**Article**
>> Start

Countdown to 60 - Part 8 (and probably the last)




Is this really what 60 candles looks like on top of a perfectly good cake?

One week from tomorrow is the 60th anniversary of my birth... In reality that means that I will be starting my 7th decade on this earth on the same day... Ok, I prefer turning 60 to the latter...

Just a number, right??? I keep saying that to myself to try to "ease my pain". It even works sometimes.

The best parts of this whole turning 60 thing and of 2015 in general can be summed up in this short statement:

In March I met a guy that I absolutely adore and could be happy with for a a very long time. In May I found out I am going to be a grandfather again, and finally, in August my #3 son and I started the mending process, healing wounds that were inflicted almost ten years ago... 

Life could not be better!

Over and "Out" from a good place, here in Richmond, VA...

August 3, 2015

Countdown to 60 - Part 7



What's not to LOVE about these two? My youngest child (Savannah) with my man (Jeff) hamming it up at a Sunday Drag Brunch at Godfrey's here in the RVA...

I have been a bit hesitant about posting anything about Jeff on Facebook or in here. We both agreed to take things slowly when we started dating back in March and the last thing I wanted to do was jinx things or say something that might ruin what we were building. I had overwhelmingly positive feelings about him by mid May and just felt it necessary to keep my feelings to myself as he had a really bad experience last year and just wanted to keep things simple...

During June I started expressing the way I felt towards him in an apologetic way (since the "lusty" part of our dating experience should have subsided by then). He finally told me to stop with the apologies, that he understood, yet just wasn't ready to share the same feelings. For a moment I thought I had really "screwed the pooch" (aka: messed things up)...

We have spent the past few weekends at his place (he has 2 dogs and a cat to care for so it only seemed the obvious choice). Usually we make dinner for each other and snuggle/cuddle with or without the dogs watching a DVD on Friday, sit on his awesome porch in the country with our coffee on Saturday morning, run errands and or do some chores around the house during the day, repeat with dinner and TV Saturday night, coffee on the porch Sunday morning and then church together before parting ways for the week... (intimate times are intentionally not included in this post)...

Fast forward to this past weekend...

Friday went as it usually does, as did Saturday morning and day. Saturday night we were watching TV curled up on the sofa when he told me he had to show me something... He grabbed his tablet and signed on to Facebook. He went to his Life Events and entered "In a relationship with Tom Rimington"... You could have knocked me over with a feather...

>> End

**Data extract**

>> Start

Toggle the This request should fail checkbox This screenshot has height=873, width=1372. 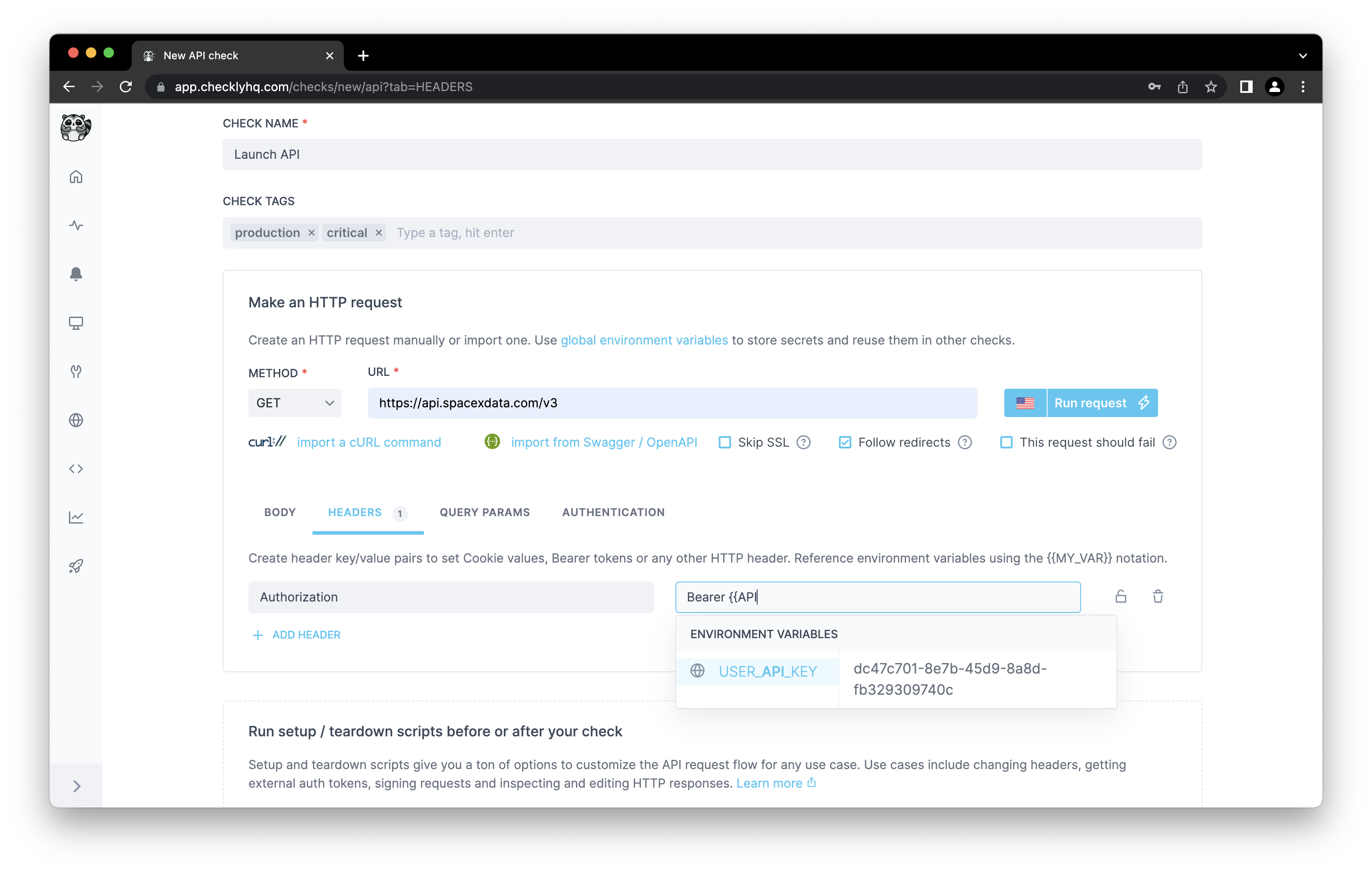(1005, 442)
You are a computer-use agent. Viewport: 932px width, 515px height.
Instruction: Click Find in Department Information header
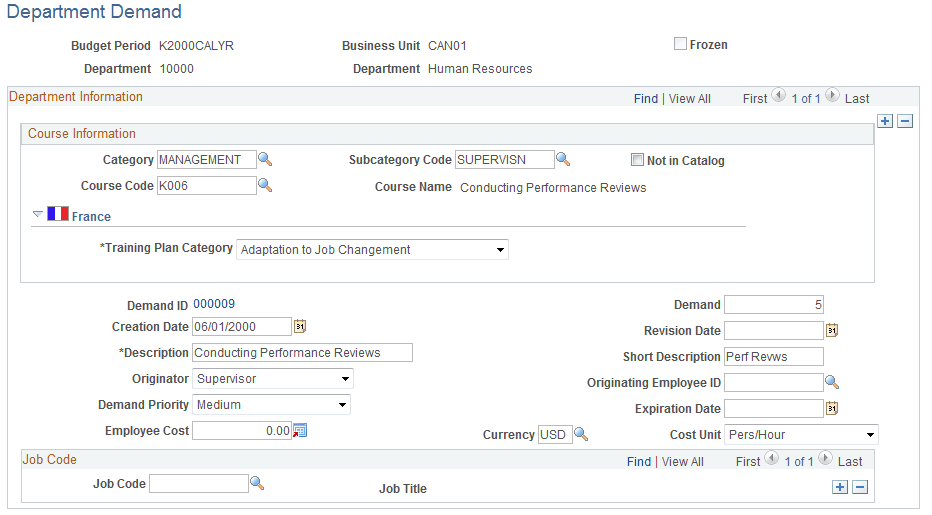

>> End

Transcribe the passage from the countdown-to-60 blog post, starting with "One week from" and going on through "in Richmond, VA...".

One week from tomorrow is the 60th anniversary of my birth... In reality that means that I will be starting my 7th decade on this earth on the same day... Ok, I prefer turning 60 to the latter...

Just a number, right??? I keep saying that to myself to try to "ease my pain". It even works sometimes.

The best parts of this whole turning 60 thing and of 2015 in general can be summed up in this short statement:

In March I met a guy that I absolutely adore and could be happy with for a a very long time. In May I found out I am going to be a grandfather again, and finally, in August my #3 son and I started the mending process, healing wounds that were inflicted almost ten years ago... 

Life could not be better!

Over and "Out" from a good place, here in Richmond, VA...